START Exercise data
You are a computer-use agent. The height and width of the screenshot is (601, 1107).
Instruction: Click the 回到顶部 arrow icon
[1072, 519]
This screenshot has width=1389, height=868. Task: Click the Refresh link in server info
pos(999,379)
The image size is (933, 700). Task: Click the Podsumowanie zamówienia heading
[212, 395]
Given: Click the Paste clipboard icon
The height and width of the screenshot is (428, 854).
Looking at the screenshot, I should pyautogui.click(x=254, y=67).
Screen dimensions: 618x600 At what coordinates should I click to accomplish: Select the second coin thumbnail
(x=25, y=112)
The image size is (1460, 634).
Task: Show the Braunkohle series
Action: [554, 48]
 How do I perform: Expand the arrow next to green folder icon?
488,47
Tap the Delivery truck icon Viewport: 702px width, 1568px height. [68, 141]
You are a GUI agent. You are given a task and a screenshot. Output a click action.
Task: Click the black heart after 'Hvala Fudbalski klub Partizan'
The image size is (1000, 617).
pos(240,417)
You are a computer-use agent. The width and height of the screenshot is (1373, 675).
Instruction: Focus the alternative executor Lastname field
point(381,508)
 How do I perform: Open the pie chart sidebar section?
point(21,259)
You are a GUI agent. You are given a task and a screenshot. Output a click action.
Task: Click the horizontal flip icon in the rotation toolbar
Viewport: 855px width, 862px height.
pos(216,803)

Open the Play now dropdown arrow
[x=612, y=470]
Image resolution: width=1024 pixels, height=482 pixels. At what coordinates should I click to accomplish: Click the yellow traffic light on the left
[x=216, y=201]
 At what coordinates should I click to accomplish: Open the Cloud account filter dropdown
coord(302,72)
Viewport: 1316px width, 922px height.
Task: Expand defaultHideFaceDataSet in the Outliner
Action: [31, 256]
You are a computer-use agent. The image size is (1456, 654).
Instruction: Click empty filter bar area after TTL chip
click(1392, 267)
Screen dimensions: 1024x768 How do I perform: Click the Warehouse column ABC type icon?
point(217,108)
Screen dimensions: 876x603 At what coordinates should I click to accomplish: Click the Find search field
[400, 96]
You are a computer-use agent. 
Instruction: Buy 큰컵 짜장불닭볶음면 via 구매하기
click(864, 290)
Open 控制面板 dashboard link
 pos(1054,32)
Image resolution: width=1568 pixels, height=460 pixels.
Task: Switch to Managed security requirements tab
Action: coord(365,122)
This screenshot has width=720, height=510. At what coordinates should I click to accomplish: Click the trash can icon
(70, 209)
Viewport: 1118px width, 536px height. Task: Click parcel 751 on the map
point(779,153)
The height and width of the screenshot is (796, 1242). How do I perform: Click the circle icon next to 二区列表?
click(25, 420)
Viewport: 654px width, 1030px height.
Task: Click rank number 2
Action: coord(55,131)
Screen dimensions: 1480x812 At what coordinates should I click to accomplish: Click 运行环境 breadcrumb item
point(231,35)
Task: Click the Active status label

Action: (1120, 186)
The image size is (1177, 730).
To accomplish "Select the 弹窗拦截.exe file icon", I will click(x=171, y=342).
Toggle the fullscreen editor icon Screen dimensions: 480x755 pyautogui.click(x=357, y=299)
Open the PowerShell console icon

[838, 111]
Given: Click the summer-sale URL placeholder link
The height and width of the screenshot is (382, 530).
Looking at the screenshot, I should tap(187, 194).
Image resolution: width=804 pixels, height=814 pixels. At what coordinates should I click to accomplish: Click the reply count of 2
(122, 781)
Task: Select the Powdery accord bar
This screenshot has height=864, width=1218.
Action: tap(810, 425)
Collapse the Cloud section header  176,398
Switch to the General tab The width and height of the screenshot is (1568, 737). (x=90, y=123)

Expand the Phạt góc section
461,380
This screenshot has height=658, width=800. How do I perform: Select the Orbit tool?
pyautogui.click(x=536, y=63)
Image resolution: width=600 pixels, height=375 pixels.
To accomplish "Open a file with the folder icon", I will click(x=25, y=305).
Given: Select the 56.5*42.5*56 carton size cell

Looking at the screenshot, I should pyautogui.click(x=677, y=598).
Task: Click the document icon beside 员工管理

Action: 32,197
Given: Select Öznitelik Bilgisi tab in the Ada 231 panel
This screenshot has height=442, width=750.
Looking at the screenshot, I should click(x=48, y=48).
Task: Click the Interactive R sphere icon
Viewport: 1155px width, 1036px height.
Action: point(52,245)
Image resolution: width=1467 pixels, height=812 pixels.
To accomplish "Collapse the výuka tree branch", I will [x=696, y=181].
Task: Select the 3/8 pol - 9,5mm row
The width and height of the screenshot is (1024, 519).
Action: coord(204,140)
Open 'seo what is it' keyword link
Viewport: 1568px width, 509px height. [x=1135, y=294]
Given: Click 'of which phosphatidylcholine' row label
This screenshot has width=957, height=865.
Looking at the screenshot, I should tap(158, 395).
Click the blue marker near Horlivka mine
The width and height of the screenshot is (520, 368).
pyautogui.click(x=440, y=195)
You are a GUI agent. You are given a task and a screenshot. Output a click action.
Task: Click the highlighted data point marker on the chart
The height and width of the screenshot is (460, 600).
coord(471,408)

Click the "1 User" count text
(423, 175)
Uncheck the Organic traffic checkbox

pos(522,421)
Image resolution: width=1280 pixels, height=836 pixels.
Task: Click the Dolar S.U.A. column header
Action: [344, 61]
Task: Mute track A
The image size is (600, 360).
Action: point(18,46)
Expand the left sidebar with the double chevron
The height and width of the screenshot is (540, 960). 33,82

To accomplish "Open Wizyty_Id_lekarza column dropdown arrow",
END Exercise data
Problem
Verbatim reproduction of the entries is required.

Task response
You are a computer-use agent. The height and width of the screenshot is (601, 1107).
Instruction: Click the 回到顶部 arrow icon
[1072, 519]
This screenshot has width=1389, height=868. Task: Click the Refresh link in server info
pos(999,379)
The image size is (933, 700). Task: Click the Podsumowanie zamówienia heading
[212, 395]
Given: Click the Paste clipboard icon
The height and width of the screenshot is (428, 854).
Looking at the screenshot, I should pyautogui.click(x=254, y=67).
Screen dimensions: 618x600 At what coordinates should I click to accomplish: Select the second coin thumbnail
(x=25, y=112)
The image size is (1460, 634).
Task: Show the Braunkohle series
Action: [554, 48]
 How do I perform: Expand the arrow next to green folder icon?
488,47
Tap the Delivery truck icon Viewport: 702px width, 1568px height. [68, 141]
You are a GUI agent. You are given a task and a screenshot. Output a click action.
Task: Click the black heart after 'Hvala Fudbalski klub Partizan'
The image size is (1000, 617).
pos(240,417)
You are a computer-use agent. The width and height of the screenshot is (1373, 675).
Instruction: Focus the alternative executor Lastname field
point(381,508)
 How do I perform: Open the pie chart sidebar section?
point(21,259)
You are a GUI agent. You are given a task and a screenshot. Output a click action.
Task: Click the horizontal flip icon in the rotation toolbar
Viewport: 855px width, 862px height.
pos(216,803)

Open the Play now dropdown arrow
[x=612, y=470]
Image resolution: width=1024 pixels, height=482 pixels. At what coordinates should I click to accomplish: Click the yellow traffic light on the left
[x=216, y=201]
 At what coordinates should I click to accomplish: Open the Cloud account filter dropdown
coord(302,72)
Viewport: 1316px width, 922px height.
Task: Expand defaultHideFaceDataSet in the Outliner
Action: [31, 256]
You are a computer-use agent. The image size is (1456, 654).
Instruction: Click empty filter bar area after TTL chip
click(1392, 267)
Screen dimensions: 1024x768 How do I perform: Click the Warehouse column ABC type icon?
point(217,108)
Screen dimensions: 876x603 At what coordinates should I click to accomplish: Click the Find search field
[400, 96]
You are a computer-use agent. 
Instruction: Buy 큰컵 짜장불닭볶음면 via 구매하기
click(864, 290)
Open 控制面板 dashboard link
 pos(1054,32)
Image resolution: width=1568 pixels, height=460 pixels.
Task: Switch to Managed security requirements tab
Action: coord(365,122)
This screenshot has width=720, height=510. At what coordinates should I click to accomplish: Click the trash can icon
(70, 209)
Viewport: 1118px width, 536px height. Task: Click parcel 751 on the map
point(779,153)
The height and width of the screenshot is (796, 1242). How do I perform: Click the circle icon next to 二区列表?
click(25, 420)
Viewport: 654px width, 1030px height.
Task: Click rank number 2
Action: coord(55,131)
Screen dimensions: 1480x812 At what coordinates should I click to accomplish: Click 运行环境 breadcrumb item
point(231,35)
Task: Click the Active status label

Action: (1120, 186)
The image size is (1177, 730).
To accomplish "Select the 弹窗拦截.exe file icon", I will click(x=171, y=342).
Toggle the fullscreen editor icon Screen dimensions: 480x755 pyautogui.click(x=357, y=299)
Open the PowerShell console icon

[838, 111]
Given: Click the summer-sale URL placeholder link
The height and width of the screenshot is (382, 530).
Looking at the screenshot, I should tap(187, 194).
Image resolution: width=804 pixels, height=814 pixels. At what coordinates should I click to accomplish: Click the reply count of 2
(122, 781)
Task: Select the Powdery accord bar
This screenshot has height=864, width=1218.
Action: tap(810, 425)
Collapse the Cloud section header  176,398
Switch to the General tab The width and height of the screenshot is (1568, 737). (x=90, y=123)

Expand the Phạt góc section
461,380
This screenshot has height=658, width=800. How do I perform: Select the Orbit tool?
pyautogui.click(x=536, y=63)
Image resolution: width=600 pixels, height=375 pixels.
To accomplish "Open a file with the folder icon", I will click(x=25, y=305).
Given: Select the 56.5*42.5*56 carton size cell

Looking at the screenshot, I should pyautogui.click(x=677, y=598).
Task: Click the document icon beside 员工管理

Action: 32,197
Given: Select Öznitelik Bilgisi tab in the Ada 231 panel
This screenshot has height=442, width=750.
Looking at the screenshot, I should click(x=48, y=48).
Task: Click the Interactive R sphere icon
Viewport: 1155px width, 1036px height.
Action: point(52,245)
Image resolution: width=1467 pixels, height=812 pixels.
To accomplish "Collapse the výuka tree branch", I will [x=696, y=181].
Task: Select the 3/8 pol - 9,5mm row
The width and height of the screenshot is (1024, 519).
Action: coord(204,140)
Open 'seo what is it' keyword link
Viewport: 1568px width, 509px height. [x=1135, y=294]
Given: Click 'of which phosphatidylcholine' row label
This screenshot has width=957, height=865.
Looking at the screenshot, I should tap(158, 395).
Click the blue marker near Horlivka mine
The width and height of the screenshot is (520, 368).
pyautogui.click(x=440, y=195)
You are a GUI agent. You are given a task and a screenshot. Output a click action.
Task: Click the highlighted data point marker on the chart
The height and width of the screenshot is (460, 600).
coord(471,408)

Click the "1 User" count text
(423, 175)
Uncheck the Organic traffic checkbox

pos(522,421)
Image resolution: width=1280 pixels, height=836 pixels.
Task: Click the Dolar S.U.A. column header
Action: [344, 61]
Task: Mute track A
The image size is (600, 360).
Action: point(18,46)
Expand the left sidebar with the double chevron
The height and width of the screenshot is (540, 960). 33,82

To accomplish "Open Wizyty_Id_lekarza column dropdown arrow",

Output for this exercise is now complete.